(Stored data entries)
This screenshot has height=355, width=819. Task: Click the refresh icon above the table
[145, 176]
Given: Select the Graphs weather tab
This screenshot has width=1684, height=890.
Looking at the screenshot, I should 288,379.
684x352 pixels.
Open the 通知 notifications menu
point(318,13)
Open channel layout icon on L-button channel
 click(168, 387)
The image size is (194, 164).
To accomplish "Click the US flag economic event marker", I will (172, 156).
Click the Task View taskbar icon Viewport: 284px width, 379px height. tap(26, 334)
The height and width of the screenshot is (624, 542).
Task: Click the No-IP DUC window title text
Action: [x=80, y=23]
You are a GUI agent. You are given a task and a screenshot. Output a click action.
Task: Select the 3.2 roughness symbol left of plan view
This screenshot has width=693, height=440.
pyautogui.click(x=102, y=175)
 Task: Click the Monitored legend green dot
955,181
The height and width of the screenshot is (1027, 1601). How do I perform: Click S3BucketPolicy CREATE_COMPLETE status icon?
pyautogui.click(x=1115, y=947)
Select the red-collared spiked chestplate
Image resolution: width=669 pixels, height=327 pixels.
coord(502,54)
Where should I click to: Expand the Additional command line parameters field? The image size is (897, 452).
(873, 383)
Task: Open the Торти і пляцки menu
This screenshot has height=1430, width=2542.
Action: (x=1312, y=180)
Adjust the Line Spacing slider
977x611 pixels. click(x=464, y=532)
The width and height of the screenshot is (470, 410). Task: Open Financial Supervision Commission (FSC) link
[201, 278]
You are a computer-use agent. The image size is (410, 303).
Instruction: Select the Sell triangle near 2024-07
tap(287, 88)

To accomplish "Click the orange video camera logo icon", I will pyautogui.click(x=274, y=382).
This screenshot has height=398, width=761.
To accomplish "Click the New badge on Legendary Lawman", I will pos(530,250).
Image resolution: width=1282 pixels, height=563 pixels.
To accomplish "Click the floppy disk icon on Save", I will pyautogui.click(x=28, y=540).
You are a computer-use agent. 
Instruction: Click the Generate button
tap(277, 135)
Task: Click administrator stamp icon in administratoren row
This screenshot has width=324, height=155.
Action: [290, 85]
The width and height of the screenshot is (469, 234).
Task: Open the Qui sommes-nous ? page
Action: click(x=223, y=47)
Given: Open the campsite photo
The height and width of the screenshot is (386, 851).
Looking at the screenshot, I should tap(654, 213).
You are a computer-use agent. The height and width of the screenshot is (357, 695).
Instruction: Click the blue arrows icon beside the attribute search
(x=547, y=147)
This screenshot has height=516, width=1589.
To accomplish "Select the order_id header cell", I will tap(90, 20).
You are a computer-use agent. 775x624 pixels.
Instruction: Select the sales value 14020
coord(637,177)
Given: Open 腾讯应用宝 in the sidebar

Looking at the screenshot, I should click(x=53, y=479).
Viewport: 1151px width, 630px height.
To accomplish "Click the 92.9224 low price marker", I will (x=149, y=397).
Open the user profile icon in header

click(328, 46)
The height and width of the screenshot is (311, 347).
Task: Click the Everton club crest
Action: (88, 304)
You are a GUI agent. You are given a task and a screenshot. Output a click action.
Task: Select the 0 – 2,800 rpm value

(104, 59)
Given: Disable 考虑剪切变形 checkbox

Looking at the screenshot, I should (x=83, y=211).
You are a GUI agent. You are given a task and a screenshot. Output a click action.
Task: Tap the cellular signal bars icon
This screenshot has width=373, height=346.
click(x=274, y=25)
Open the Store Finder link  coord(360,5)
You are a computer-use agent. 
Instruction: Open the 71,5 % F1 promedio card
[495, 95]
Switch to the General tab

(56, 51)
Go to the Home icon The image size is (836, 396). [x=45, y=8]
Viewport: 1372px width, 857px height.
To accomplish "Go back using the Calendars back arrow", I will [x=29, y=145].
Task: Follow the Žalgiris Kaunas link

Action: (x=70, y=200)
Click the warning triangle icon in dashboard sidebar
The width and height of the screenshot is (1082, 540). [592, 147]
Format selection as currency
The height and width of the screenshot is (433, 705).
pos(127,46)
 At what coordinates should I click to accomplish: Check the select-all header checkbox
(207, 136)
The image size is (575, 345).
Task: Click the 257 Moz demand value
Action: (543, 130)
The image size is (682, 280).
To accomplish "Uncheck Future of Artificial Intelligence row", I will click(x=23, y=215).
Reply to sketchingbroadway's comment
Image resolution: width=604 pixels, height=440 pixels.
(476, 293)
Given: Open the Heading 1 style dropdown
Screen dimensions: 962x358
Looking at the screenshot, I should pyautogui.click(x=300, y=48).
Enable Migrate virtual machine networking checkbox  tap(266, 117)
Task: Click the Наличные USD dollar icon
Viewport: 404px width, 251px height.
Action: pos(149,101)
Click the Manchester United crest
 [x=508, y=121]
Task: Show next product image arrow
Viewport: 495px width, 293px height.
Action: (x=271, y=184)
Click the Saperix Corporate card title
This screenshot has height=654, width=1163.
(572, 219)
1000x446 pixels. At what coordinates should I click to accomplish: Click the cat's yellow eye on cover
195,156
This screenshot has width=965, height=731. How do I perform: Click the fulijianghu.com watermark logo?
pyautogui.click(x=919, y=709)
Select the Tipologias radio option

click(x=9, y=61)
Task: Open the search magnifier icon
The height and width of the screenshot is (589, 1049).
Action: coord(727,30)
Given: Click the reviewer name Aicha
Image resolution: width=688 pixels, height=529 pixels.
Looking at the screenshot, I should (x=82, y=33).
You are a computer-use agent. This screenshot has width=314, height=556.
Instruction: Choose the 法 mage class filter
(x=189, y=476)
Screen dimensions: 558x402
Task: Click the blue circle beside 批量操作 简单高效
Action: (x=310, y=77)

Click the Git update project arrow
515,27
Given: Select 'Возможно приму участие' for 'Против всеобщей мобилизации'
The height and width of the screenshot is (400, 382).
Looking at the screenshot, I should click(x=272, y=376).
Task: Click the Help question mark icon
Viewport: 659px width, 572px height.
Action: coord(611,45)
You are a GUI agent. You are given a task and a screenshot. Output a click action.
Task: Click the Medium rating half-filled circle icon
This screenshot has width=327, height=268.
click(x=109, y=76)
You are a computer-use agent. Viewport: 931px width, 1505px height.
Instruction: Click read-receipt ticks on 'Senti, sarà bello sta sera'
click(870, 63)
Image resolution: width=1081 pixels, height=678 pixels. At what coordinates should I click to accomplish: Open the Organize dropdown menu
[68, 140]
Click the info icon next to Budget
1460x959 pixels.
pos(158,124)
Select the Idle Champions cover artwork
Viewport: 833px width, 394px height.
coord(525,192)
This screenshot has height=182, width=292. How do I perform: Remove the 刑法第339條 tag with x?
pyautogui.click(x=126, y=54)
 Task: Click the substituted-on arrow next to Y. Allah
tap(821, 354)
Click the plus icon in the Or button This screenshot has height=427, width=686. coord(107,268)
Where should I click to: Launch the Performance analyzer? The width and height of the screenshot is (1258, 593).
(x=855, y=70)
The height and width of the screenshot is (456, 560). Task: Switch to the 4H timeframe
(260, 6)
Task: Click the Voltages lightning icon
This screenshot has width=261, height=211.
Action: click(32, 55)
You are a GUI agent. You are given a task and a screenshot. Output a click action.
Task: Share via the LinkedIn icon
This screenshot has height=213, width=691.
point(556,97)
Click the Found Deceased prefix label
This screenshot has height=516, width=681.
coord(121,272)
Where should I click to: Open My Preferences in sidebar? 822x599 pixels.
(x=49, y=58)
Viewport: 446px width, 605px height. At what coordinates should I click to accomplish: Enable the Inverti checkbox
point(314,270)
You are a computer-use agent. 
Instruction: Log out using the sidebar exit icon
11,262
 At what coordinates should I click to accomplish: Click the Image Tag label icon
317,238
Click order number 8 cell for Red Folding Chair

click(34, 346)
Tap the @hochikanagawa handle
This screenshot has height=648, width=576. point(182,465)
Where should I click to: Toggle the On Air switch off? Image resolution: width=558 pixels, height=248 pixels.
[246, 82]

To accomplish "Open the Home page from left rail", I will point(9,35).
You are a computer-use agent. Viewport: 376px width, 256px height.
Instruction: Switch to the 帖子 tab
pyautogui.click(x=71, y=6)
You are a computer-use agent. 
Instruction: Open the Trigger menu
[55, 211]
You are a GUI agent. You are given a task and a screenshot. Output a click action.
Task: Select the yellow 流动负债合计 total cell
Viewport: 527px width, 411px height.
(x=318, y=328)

EXERCISE AIM:
In the data above, find the line with "Click the info icon next to Budget" and the line with "Click the plus". Retype both, plus every line between them, exactly.

OUTPUT:
Click the info icon next to Budget
1460x959 pixels.
pos(158,124)
Select the Idle Champions cover artwork
Viewport: 833px width, 394px height.
coord(525,192)
This screenshot has height=182, width=292. How do I perform: Remove the 刑法第339條 tag with x?
pyautogui.click(x=126, y=54)
 Task: Click the substituted-on arrow next to Y. Allah
tap(821, 354)
Click the plus icon in the Or button This screenshot has height=427, width=686. coord(107,268)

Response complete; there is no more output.